Exercise details
Please extract the rows below without changing a character, starting with the first line and going on through the line that contains "Action: tap(285, 71)".

## begin Entries

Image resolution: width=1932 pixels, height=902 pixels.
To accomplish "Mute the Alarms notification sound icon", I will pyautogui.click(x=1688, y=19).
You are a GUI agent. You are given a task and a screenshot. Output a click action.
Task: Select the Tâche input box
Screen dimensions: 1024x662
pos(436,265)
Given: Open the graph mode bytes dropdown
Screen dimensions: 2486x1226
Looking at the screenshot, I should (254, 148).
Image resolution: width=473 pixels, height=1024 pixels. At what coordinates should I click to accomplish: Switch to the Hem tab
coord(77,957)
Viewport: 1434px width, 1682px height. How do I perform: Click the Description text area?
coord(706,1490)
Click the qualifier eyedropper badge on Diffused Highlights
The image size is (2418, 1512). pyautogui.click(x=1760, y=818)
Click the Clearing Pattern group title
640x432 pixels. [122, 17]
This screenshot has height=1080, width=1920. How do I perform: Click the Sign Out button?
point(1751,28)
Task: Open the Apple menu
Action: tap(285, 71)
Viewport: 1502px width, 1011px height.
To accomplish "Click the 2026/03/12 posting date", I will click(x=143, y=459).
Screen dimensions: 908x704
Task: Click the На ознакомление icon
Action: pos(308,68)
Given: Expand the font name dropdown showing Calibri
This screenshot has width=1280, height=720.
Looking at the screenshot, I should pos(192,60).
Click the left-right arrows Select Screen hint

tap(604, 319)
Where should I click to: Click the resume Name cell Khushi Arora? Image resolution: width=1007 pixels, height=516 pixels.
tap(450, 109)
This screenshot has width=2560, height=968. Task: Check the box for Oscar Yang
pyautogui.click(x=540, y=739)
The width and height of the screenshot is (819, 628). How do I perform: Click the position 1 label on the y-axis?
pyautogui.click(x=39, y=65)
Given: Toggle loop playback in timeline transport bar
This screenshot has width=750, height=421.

## end Entries

The solution
Image resolution: width=1932 pixels, height=902 pixels.
To accomplish "Mute the Alarms notification sound icon", I will pyautogui.click(x=1688, y=19).
You are a GUI agent. You are given a task and a screenshot. Output a click action.
Task: Select the Tâche input box
Screen dimensions: 1024x662
pos(436,265)
Given: Open the graph mode bytes dropdown
Screen dimensions: 2486x1226
Looking at the screenshot, I should (254, 148).
Image resolution: width=473 pixels, height=1024 pixels. At what coordinates should I click to accomplish: Switch to the Hem tab
coord(77,957)
Viewport: 1434px width, 1682px height. How do I perform: Click the Description text area?
coord(706,1490)
Click the qualifier eyedropper badge on Diffused Highlights
The image size is (2418, 1512). pyautogui.click(x=1760, y=818)
Click the Clearing Pattern group title
640x432 pixels. [122, 17]
This screenshot has height=1080, width=1920. How do I perform: Click the Sign Out button?
point(1751,28)
Task: Open the Apple menu
Action: tap(285, 71)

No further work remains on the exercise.